◆ TASK REQUIREMENTS
Go through the records and report each line in which the word "Given" occurs.

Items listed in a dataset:
--- START ---

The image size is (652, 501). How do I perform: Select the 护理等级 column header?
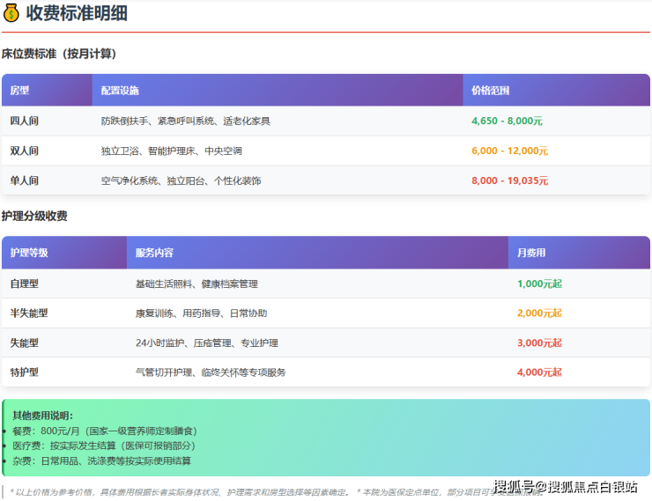click(x=29, y=253)
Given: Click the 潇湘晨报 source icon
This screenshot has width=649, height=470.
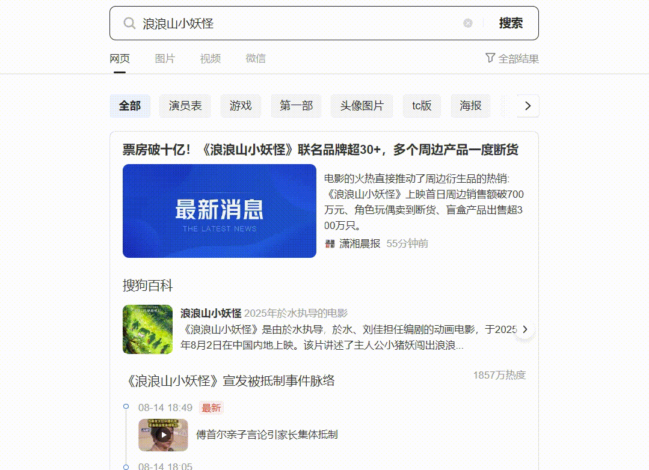Looking at the screenshot, I should pyautogui.click(x=330, y=243).
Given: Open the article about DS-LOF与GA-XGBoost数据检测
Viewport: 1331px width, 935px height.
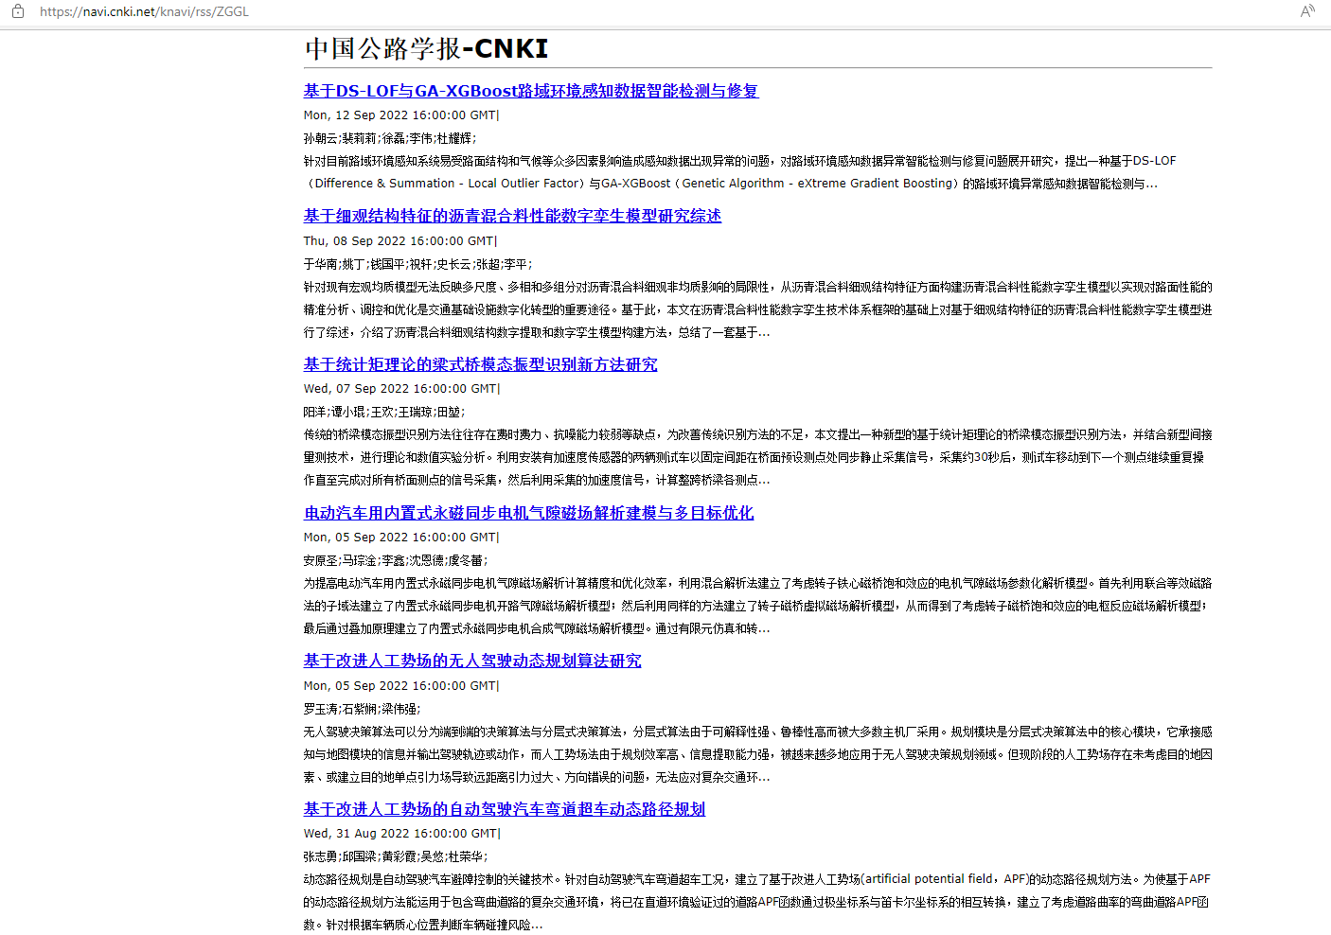Looking at the screenshot, I should [x=531, y=91].
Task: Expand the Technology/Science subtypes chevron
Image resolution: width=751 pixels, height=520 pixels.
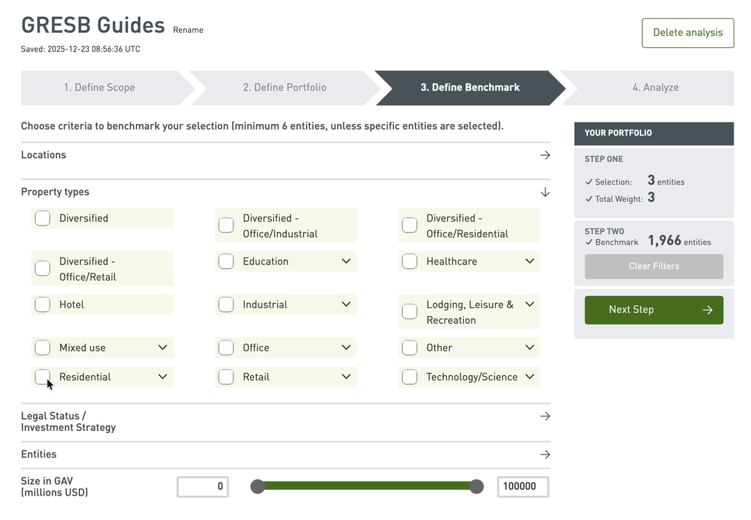Action: coord(529,377)
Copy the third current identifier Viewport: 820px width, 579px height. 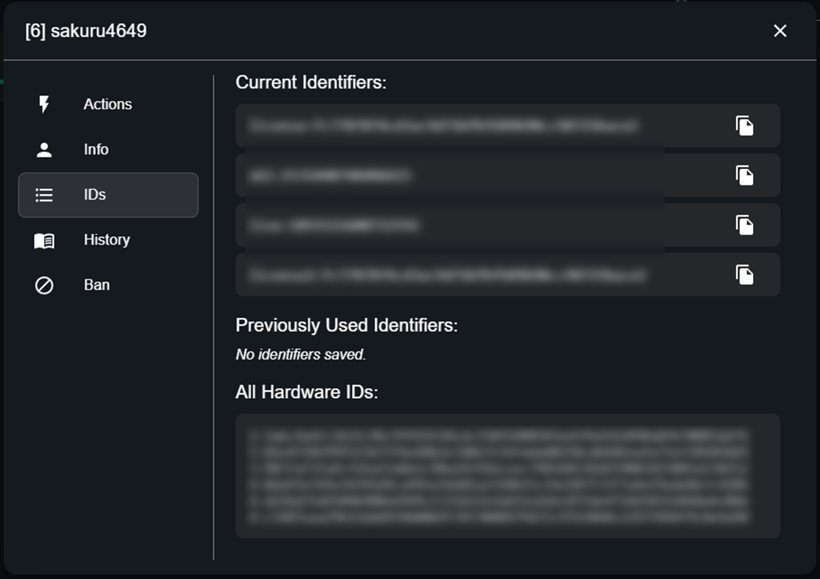pos(744,225)
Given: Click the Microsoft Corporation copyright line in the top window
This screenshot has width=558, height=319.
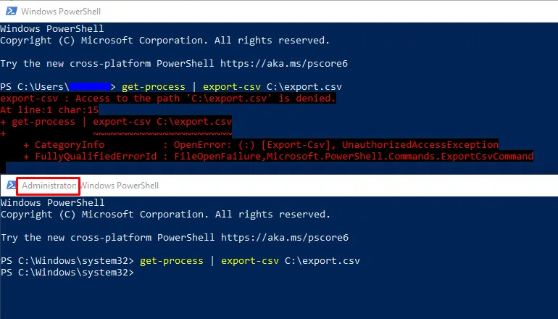Looking at the screenshot, I should (165, 40).
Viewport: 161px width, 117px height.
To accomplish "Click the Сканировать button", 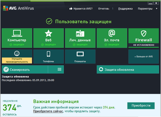I will (25, 70).
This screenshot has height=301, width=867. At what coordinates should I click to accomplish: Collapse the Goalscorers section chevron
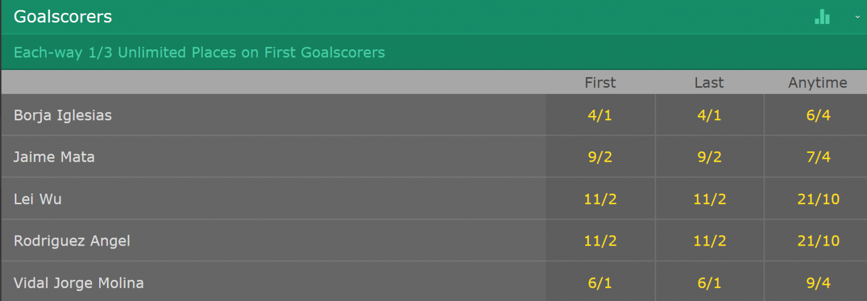tap(857, 17)
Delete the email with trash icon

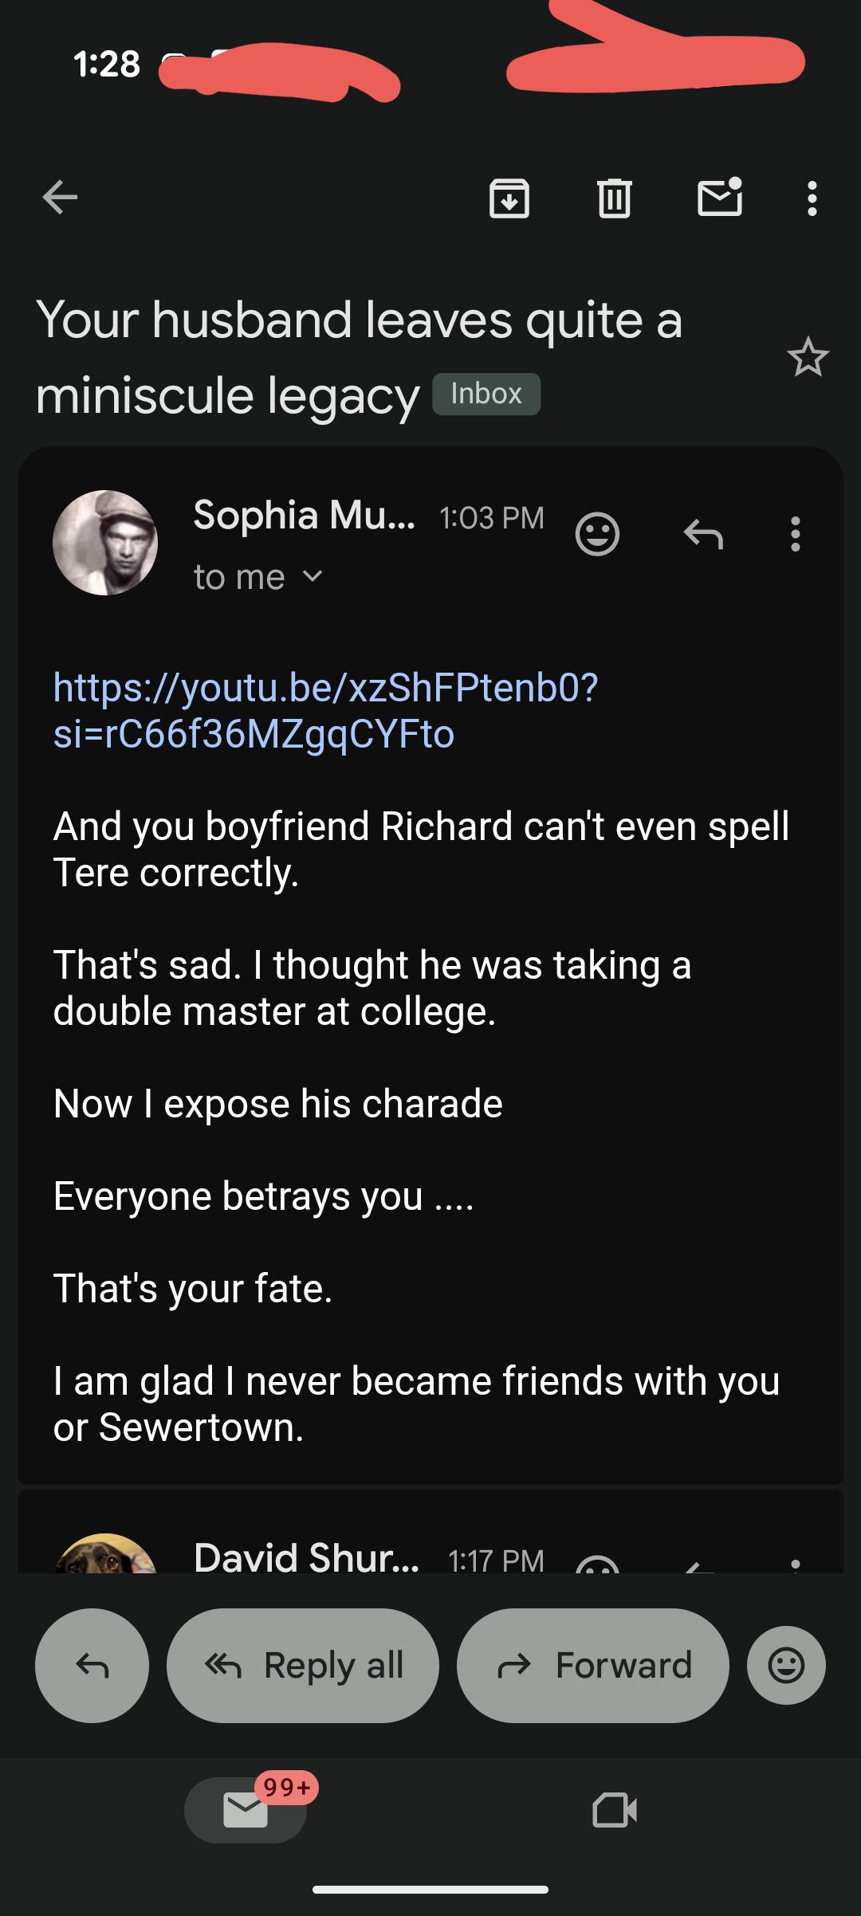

--- END ---

◆ RESPONSE FOR THIS EXERCISE
Given: Click the 潇湘晨报 source icon
Given: Open the article about DS-LOF与GA-XGBoost数据检测
Given: Click the Microsoft Corporation copyright line in the top window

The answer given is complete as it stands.